* _Passage for review_:
▬▬▬
Wednesday, January 24, 2007

Levi-Tate

Have grown this wonderful way of ‘detached existence’ – living in a limbo, floating in a limitless bottomless tub of ether.

Infact it is therapeutic. You can just pull up the callous cover and pretend to be in a trance. Need not even bat your lids when something of real consequence occurs. Or you can pretend to be a fish with no lids at all …just glare glare glare hard but at nothing particular with a brooding look on your face.

How does it matter if some more skulls are dug up of some Nihari village kids, heat or cold wave, flood or drought, tsunami or Vidharba destitution kills some hapless soul in some far away village…town…city. It’s not my business; it does not affect my SEC A+ segment.

Even bombs on local train don’t blast my stupor. Blame it on their Karma! I have been oiling my karma chakra (wheel of fortune).

I am a true Gandhian. I seen no evil, hear no evil and definitely speak no evil.

I am a Magician. I don’t just fool my audience with myself too.

I am a person with strong conviction – I truly believe in my every day lies and make a honest living.

I have no roots, nor arms to reach up to the sky. I am not existent but not insignificant. I am there as a small cog in the big wheel. I figure somewhere in scheme of things.

I have been bleeding for a while, but I left my wounds open too long. Now I am scared to touch it, fear to disturb the ecology. Let it be…Karma will take its toll.

Sometimes in the stillness of the night I can hear a gnawing sound. Something burrowing into my heart, spreading into my brain… the hole keeps growing till it fills me up, or till I cave in.

Why am I bothered, I have a well-maintained Karmic balance sheet. The records guarantees my re birth to the next higher-level non-existence.
▬▬▬
* _Stored data_:
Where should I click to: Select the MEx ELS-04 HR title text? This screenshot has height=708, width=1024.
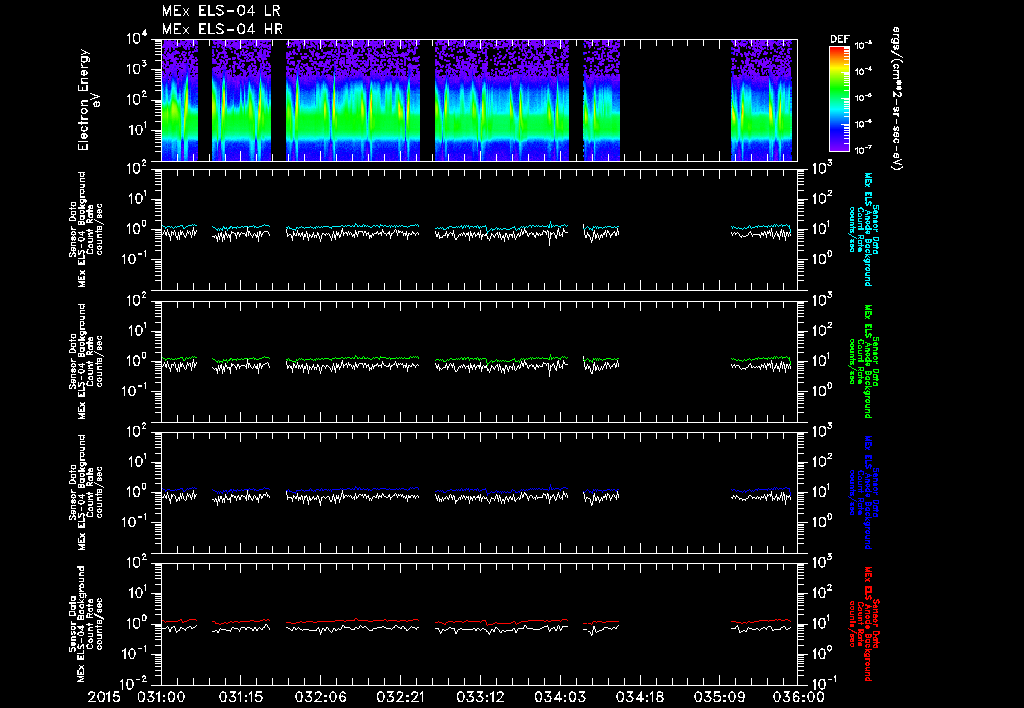pos(222,29)
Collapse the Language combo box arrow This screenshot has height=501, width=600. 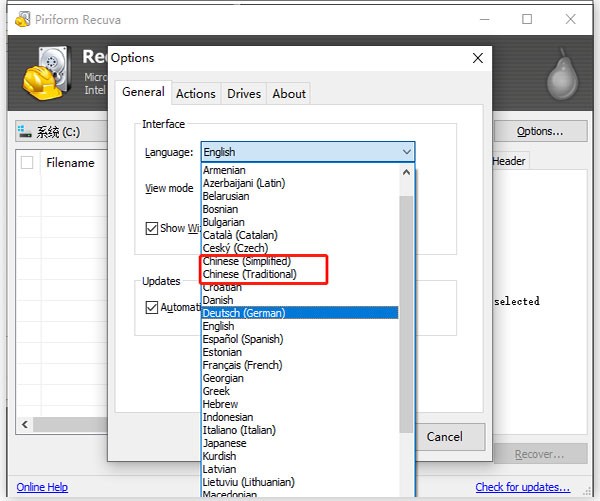pyautogui.click(x=406, y=152)
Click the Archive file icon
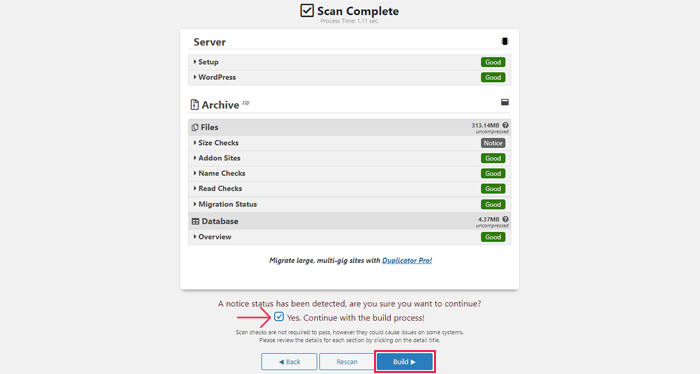The height and width of the screenshot is (374, 700). 194,105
▬▬▬
* _Exercise goal_:
Answer these questions about the post "Levi-Tate":
(a) Which segment does the narrator say is not affected by deaths in faraway places?
(b) What has the narrator been oiling?
(c) What sound does the narrator hear in the stillness of the night?

* _Answer section_:
(a) The narrator's SEC A+ segment.
(b) The narrator's karma chakra (wheel of fortune).
(c) A gnawing sound.